In the years following the end of the Second World War, Edmonton grew rapidly. Many returning soldiers wanted to live in an urban area instead of going back to their rural communities; oil was discovered near Leduc and was driving industry; and there was a lot of immigration from overseas.
In the face of this growth, Edmonton hired their first City Planner, Noel Dant. Dant, a planner from England, brought with him new ideas which had a massive impact on Edmonton in the years to come. Dant embraced something called a “modified grid”, characterized by cul-de-sacs, curvilinear and even diagonal streets. Because these streets didn’t align with the traditional grid pattern, they required many more named streets to avoid confusion.
Noel Dant, 1949 [EA-600-2771]
Until now, Council had addressed and debated names as they came up. In the face of rapid growth and the necessity for names however, it was decided to investigate a formal naming committee. On January 23, 1956 Council approved in principle the appointment of a District Names Advisory Committee.
Excerpt from January 23, 1956 Council minutes [RG-8.14 file 593]
By February 13 of that year, Bylaw 1754 was passed, officially creating the District Names Advisory Committee.

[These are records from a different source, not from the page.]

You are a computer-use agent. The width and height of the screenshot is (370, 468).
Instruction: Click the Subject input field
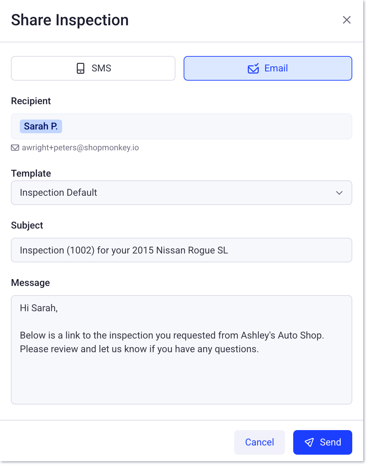tap(181, 250)
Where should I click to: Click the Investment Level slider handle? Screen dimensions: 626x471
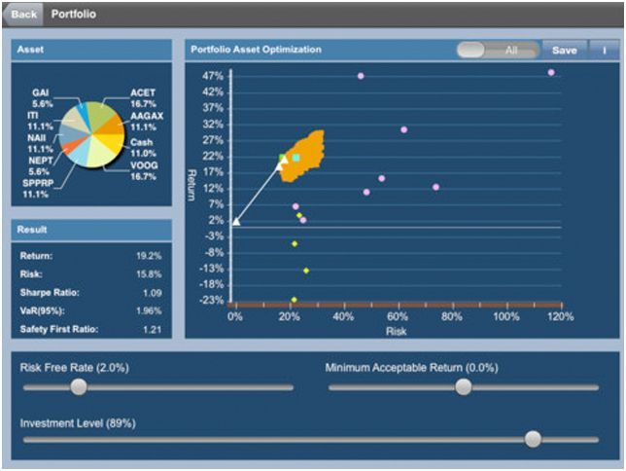[533, 439]
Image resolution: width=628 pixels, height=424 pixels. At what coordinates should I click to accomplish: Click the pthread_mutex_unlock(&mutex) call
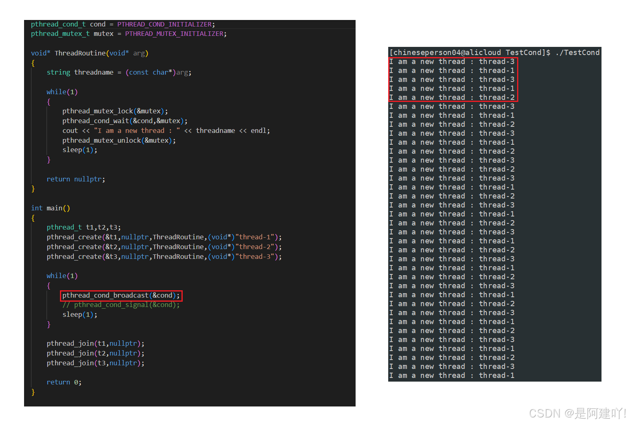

The Committee’s role was to advise Council on suitable names for subdivisions, neighbourhoods, parks, and other public places. The Committee was composed of an Alderman, members from the Edmonton Public School Board and the Edmonton Private School Board, the Chairman of the Archives and Landmarks Committee, and the Town Planner. The Committee was supported by the Street Addressing Coordinator, who worked for the Planning Department.
Members of the District Names Advisory Committee, 1956 [EA-10-2379]
The first meeting of the District Names Advisory Committee took place March 14, 1956. Numerous issues were discussed, and the resulting report was approved by Council on April 23. It was an elegant solution that freed up Council members, engaged with stakeholders, and distributed the responsibility beyond just Council or administration.
Excerpt of Council Minutes from April 23, 1956 [RG-8.14 File 596]
The creation of the Names Advisory Committee greatly reduced Council’s burden regarding naming. Though there have been controversies at times, for more than 60 years the Committee has liaised with developers, researchers, and the public to advise Council on naming Edmonton, making a momentous contribution to our sense of place in this city.